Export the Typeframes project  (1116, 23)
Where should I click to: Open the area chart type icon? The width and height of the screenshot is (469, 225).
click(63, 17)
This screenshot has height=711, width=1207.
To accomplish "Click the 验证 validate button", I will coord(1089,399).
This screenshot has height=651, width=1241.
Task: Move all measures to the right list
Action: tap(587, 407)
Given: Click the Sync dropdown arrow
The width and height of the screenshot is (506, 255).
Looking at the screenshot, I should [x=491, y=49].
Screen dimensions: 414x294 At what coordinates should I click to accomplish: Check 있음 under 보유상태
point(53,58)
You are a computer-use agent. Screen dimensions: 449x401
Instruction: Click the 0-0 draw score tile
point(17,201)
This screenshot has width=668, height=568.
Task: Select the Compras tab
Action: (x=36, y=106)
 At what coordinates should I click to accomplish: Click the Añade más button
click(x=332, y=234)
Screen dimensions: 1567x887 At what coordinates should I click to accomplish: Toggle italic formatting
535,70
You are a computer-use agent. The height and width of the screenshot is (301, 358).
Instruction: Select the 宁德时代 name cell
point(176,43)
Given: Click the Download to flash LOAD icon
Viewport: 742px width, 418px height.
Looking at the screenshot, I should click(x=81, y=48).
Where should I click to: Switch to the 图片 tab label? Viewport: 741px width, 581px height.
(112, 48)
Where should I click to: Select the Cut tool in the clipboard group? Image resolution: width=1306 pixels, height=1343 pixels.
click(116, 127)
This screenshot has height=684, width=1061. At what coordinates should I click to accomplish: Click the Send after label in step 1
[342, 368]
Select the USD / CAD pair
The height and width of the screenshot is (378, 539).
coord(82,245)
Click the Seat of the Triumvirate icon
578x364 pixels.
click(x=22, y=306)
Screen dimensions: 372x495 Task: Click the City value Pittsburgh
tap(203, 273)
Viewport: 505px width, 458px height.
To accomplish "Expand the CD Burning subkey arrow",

**PROMPT**.
Update the items above by replacing every "Screen dimensions" with "Display size" and leaving everything else the same.

**ANSWER FOR THE TASK**.
Export the Typeframes project  (1116, 23)
Where should I click to: Open the area chart type icon? The width and height of the screenshot is (469, 225).
click(63, 17)
This screenshot has height=711, width=1207.
To accomplish "Click the 验证 validate button", I will coord(1089,399).
This screenshot has height=651, width=1241.
Task: Move all measures to the right list
Action: tap(587, 407)
Given: Click the Sync dropdown arrow
The width and height of the screenshot is (506, 255).
Looking at the screenshot, I should [x=491, y=49].
Display size: 414x294 At what coordinates should I click to accomplish: Check 있음 under 보유상태
point(53,58)
You are a computer-use agent. Display size: 449x401
Instruction: Click the 0-0 draw score tile
point(17,201)
This screenshot has width=668, height=568.
Task: Select the Compras tab
Action: (x=36, y=106)
 At what coordinates should I click to accomplish: Click the Añade más button
click(x=332, y=234)
Display size: 1567x887 At what coordinates should I click to accomplish: Toggle italic formatting
535,70
You are a computer-use agent. The height and width of the screenshot is (301, 358).
Instruction: Select the 宁德时代 name cell
point(176,43)
Given: Click the Download to flash LOAD icon
Viewport: 742px width, 418px height.
Looking at the screenshot, I should click(x=81, y=48).
Where should I click to: Switch to the 图片 tab label? Viewport: 741px width, 581px height.
(112, 48)
Where should I click to: Select the Cut tool in the clipboard group? Image resolution: width=1306 pixels, height=1343 pixels.
click(116, 127)
This screenshot has height=684, width=1061. At what coordinates should I click to accomplish: Click the Send after label in step 1
[342, 368]
Select the USD / CAD pair
The height and width of the screenshot is (378, 539).
coord(82,245)
Click the Seat of the Triumvirate icon
578x364 pixels.
click(x=22, y=306)
Display size: 372x495 Task: Click the City value Pittsburgh
tap(203, 273)
Viewport: 505px width, 458px height.
To accomplish "Expand the CD Burning subkey arrow",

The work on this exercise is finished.